▸ **Aim of the task**
What is needed is an exact reproduction of the lines from the one that contains "The width and height of the screenshot is (1568, 742)." through the end of the data, both included and nothing else, with pictures omitted.

======== The input ========

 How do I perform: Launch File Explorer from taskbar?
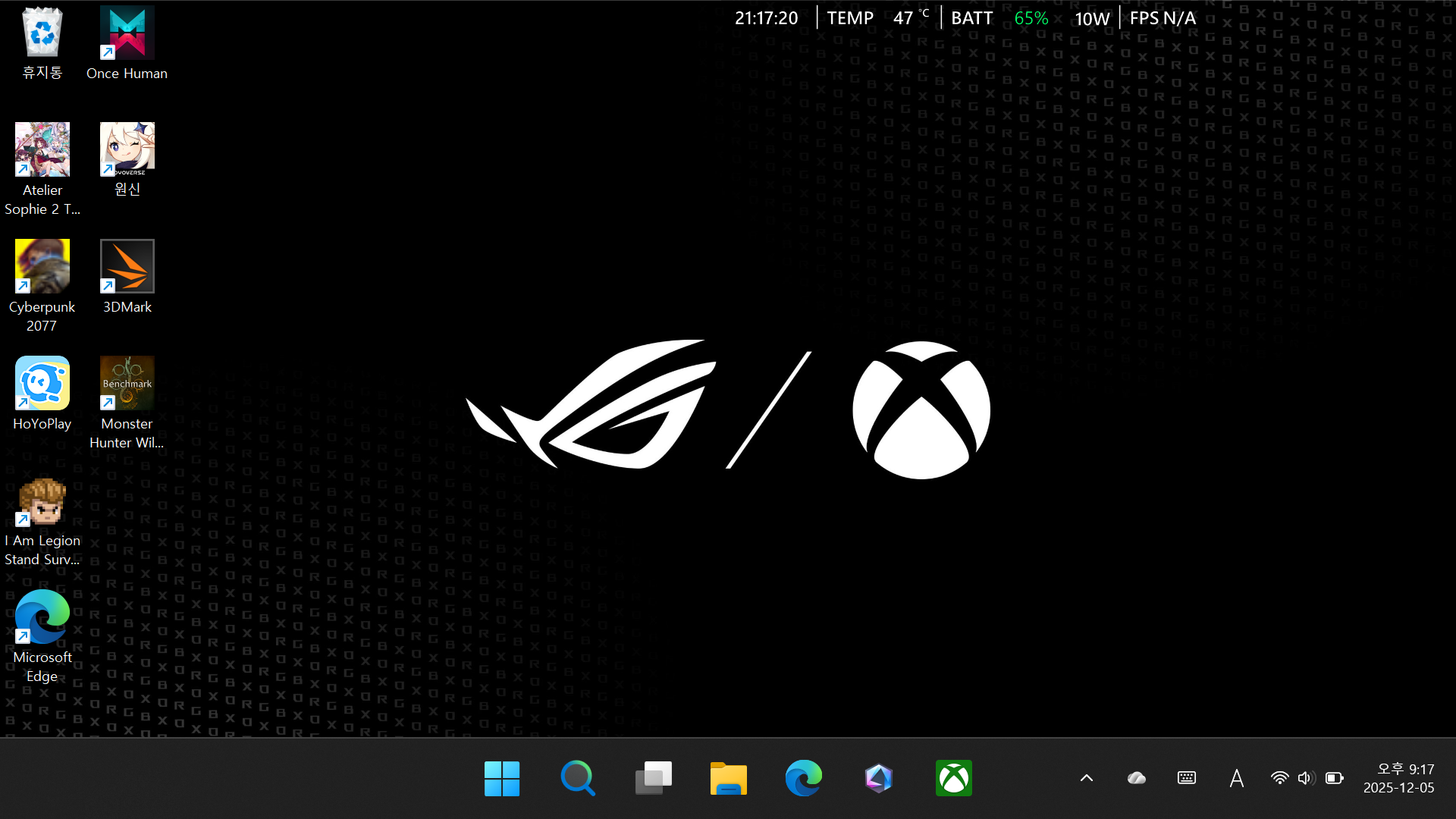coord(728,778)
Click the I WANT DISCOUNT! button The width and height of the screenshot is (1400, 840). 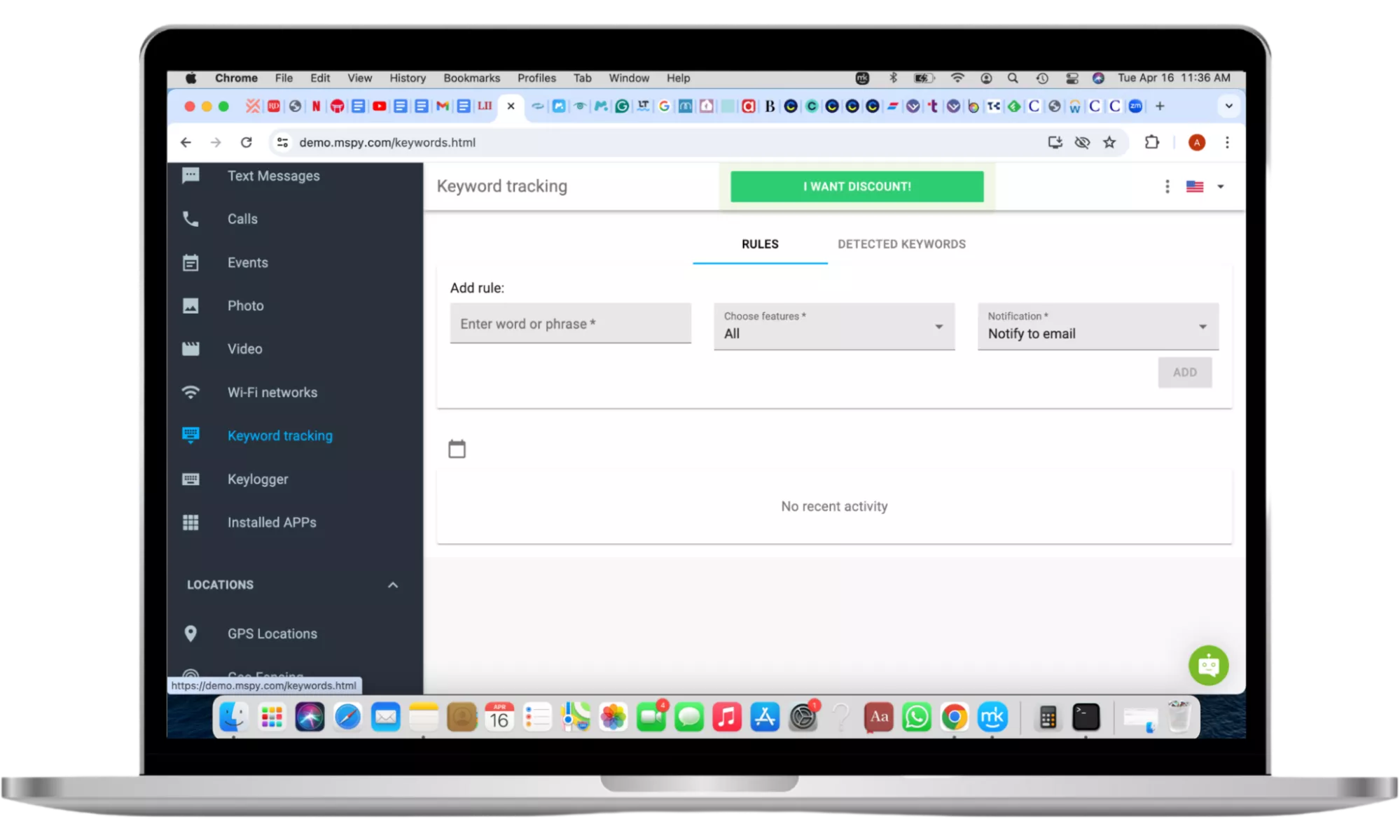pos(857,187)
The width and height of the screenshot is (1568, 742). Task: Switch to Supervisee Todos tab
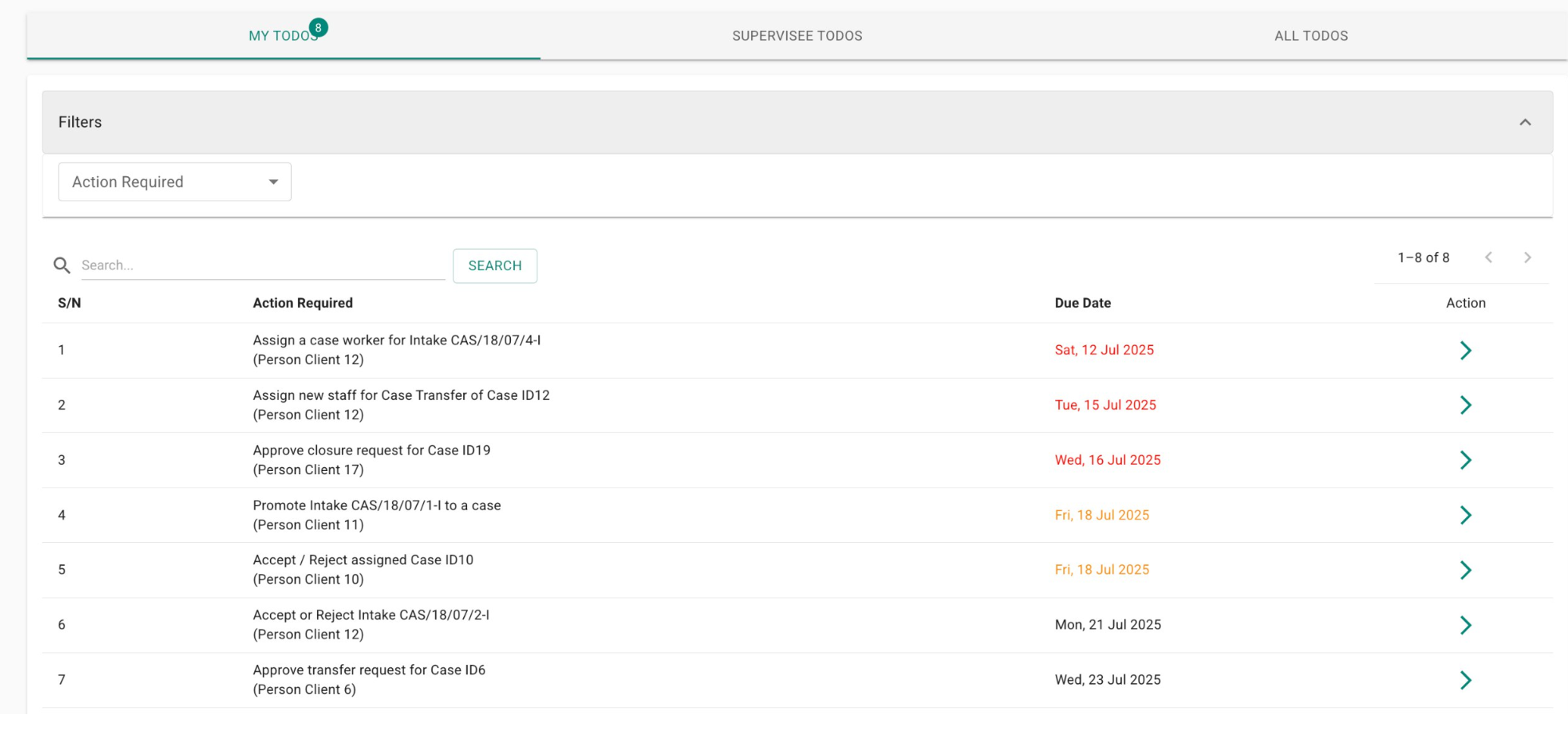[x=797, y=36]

========

▸ **Output of the task**
The width and height of the screenshot is (1568, 742). Task: Switch to Supervisee Todos tab
[x=797, y=36]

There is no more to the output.